Essa velha que sou eu

 

Imagem criada com co-pilot.

Acordei as 5 da manhã. Chuva lá fora com um frio mais ameno. A dor nas costas continua. Cada manhã é uma parte diferente do corpo que dói e eu já ando cansada disso tudo. Ando cansada também dessas noites bostas que venho tendo.

Eu sei que já virei um disco riscado explicando para todo mundo que a razão dos meus dissabores corporais é a menopausa. Pós-menopausa, para ser mais exata.

A velhice está me desafiando a descobrir uma pessoa que não conheço,  e  a me despedir de uma pessoa que não existe mais. Lugar ruim esse em que não se pode mais ser quem se era e não se sabe quem se vai ser.  

Antes eu podia brincar com a cara assustada das pessoas que me viam mãe com cara de menina. Hoje eu tenho cara de mãe velha e de avó. Eu não consigo nem ocupar o espaço de aposentados que, muito devagarinho, se recolhem ao ser o que for.  No fundo, nem o mundo me deixa esse  recolhimento. Porque eu e todas as minhas amigas na minha idade estão correndo, correndo com os lobos, nadando com os tubarões, continuando bravamente a caminhada do ser produtivo numa sociedade que não dá o tempo das coisas. Que não deixa o curso seguir na velocidade certa, porque precisamos produzir, fazer, ter. E no que concerne o ser, não se sabe mais quem se é. 

Eu estou aqui, brigando com esse novo ser que apareceu no espelho sem ser convidado, ostentando uns pelos que não deveriam estar ali no queixo e umas rugas fundas que pela primeira vez me fizeram ler e pesquisar sobre procedimentos estéticos.

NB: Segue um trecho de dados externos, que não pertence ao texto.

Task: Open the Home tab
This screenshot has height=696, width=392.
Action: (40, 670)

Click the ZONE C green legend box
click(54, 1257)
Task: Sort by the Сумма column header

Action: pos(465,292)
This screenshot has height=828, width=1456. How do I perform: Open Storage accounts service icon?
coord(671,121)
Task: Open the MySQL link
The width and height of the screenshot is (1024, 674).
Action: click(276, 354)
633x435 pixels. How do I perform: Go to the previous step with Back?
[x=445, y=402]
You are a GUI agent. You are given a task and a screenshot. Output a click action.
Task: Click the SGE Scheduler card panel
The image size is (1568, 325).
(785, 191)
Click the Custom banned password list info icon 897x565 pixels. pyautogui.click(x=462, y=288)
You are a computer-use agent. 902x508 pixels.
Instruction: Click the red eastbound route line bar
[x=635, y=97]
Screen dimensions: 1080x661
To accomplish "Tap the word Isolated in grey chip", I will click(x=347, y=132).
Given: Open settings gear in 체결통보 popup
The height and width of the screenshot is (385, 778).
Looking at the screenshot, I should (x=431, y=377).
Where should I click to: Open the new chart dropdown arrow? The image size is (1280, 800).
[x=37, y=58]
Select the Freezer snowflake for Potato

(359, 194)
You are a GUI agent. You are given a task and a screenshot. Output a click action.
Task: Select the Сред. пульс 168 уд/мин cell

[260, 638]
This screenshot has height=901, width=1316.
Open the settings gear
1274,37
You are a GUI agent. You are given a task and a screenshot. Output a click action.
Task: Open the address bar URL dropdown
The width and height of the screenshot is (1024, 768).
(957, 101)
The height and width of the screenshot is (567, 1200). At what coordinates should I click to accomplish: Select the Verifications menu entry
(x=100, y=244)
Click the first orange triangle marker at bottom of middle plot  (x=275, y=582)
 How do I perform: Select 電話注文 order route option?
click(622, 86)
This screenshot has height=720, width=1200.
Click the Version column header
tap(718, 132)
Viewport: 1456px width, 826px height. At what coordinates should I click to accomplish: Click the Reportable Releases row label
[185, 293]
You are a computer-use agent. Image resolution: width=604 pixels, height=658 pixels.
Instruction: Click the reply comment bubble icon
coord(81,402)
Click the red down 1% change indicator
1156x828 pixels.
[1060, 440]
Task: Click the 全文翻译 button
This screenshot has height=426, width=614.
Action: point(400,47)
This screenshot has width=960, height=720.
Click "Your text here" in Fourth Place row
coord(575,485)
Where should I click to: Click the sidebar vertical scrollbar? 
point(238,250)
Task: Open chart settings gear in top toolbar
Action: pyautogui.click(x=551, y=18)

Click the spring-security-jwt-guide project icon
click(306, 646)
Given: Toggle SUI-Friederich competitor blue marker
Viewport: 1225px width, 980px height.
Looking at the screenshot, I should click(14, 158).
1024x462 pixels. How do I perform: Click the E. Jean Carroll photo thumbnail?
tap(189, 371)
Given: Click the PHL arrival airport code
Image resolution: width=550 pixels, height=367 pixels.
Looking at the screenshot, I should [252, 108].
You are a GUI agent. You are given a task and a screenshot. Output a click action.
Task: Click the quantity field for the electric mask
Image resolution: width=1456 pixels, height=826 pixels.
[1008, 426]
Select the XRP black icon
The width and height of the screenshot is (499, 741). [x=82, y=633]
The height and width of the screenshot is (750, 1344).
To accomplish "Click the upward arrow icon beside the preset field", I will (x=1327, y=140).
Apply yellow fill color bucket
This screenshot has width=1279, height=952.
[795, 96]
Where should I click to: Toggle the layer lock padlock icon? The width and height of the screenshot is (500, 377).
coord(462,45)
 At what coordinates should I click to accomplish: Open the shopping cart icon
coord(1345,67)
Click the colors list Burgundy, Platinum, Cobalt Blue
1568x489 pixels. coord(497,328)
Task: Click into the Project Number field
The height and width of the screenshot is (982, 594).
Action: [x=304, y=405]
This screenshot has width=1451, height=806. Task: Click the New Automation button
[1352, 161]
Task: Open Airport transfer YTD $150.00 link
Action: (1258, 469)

Levanto e faço xixi. O sono foi-se embora de vez. Se eu tentar dormir agora vai ser aquela tortura porque logo preciso levantar. Eu poderia ter um manhã lenta, checando mil vídeos no celular. A cena me deprime. Eu, sem dormir, chuva e escuro lá fora, e eu aqui só esperando o dia, cheio das obrigações que virão me atropelar como sempre.

Que cena ridícula.

Decido arrumar minhas coisas e ir nadar. A água talvez ajude a ajustar as coisas. E já que eu tenho que fazer exercício, façamos essa insônia jogar a favor de algo produtivo. Produzir é a lei. E os coachs fitness apontam que todo tempo precisa ser usado, todo.

Pego o trem com mais cinco pessoas enconcoradas nos cantos, tentando ainda segurar os últimos minutos de sono. A claridade nem se deu ao luxo de aparecer.

Caminho com uma garoa no rosto. O dia acordando, muito preguiçoso. Entro no vestiário. Silêncio absoluto. Uma mulher aqui, outra ali. Todas imersas nos seus pensamentos e na rotina de colocar o maiô, toca, óculos. Acordando. Algumas almas ainda voltando aos corpos.

Corpos caídos, pelancudos, murchos, manchados do sol de uma vida. Rugas, muitas. Só mulheres mais velhas. Cabelos cinzas, grisalhos, brancos. Longos e curtos.

Num canto dos armários, o silêncio foi quebrado por um sussurro cadenciado:

- ok... ok... ok...

Num diálogo com ela mesma, a senhora ia seguindo com os preparatórios para entrar na piscina fechando cada etapa a ser cumprida: - ok. Um zíper era fechado. Ok. Uma sacola era guardada no armário. Ok. Um chinelo era tirado da mochila.

As outras ouviam. Ou não. Fora daquele “ok” sussurrado só havia o silêncio madrugueiro.

Naquele vestiário, numa manhã fria e cinzenta de Boston havia um combinado, um acordo silencioso. 

Um acordo de mulheres que estavam silenciosamente enfrentando, cada uma, seus monstros. 

Mulheres que, em vez de ficar remoendo os desfazeres da idade, das dores, dos corpos, escolheram ir em frente. Fiquei me vendo naqueles corpos. Imaginando o quanto elas já brigaram com o espelho, com a idade, com esse tempo infalível.

Sileciosamente os corpos se moveram, caminharam, e um a um se jogou na piscina. Em silêncio.

Fui também. Agora eu era parte dessa turma. Velha. Me joguei. Na água, os pensamentos se dissolveram, as sensações flutuavam. A vida ficou mais leve. Eu flutuei.


P.S. Texto iniciado em fevereiro de 2025.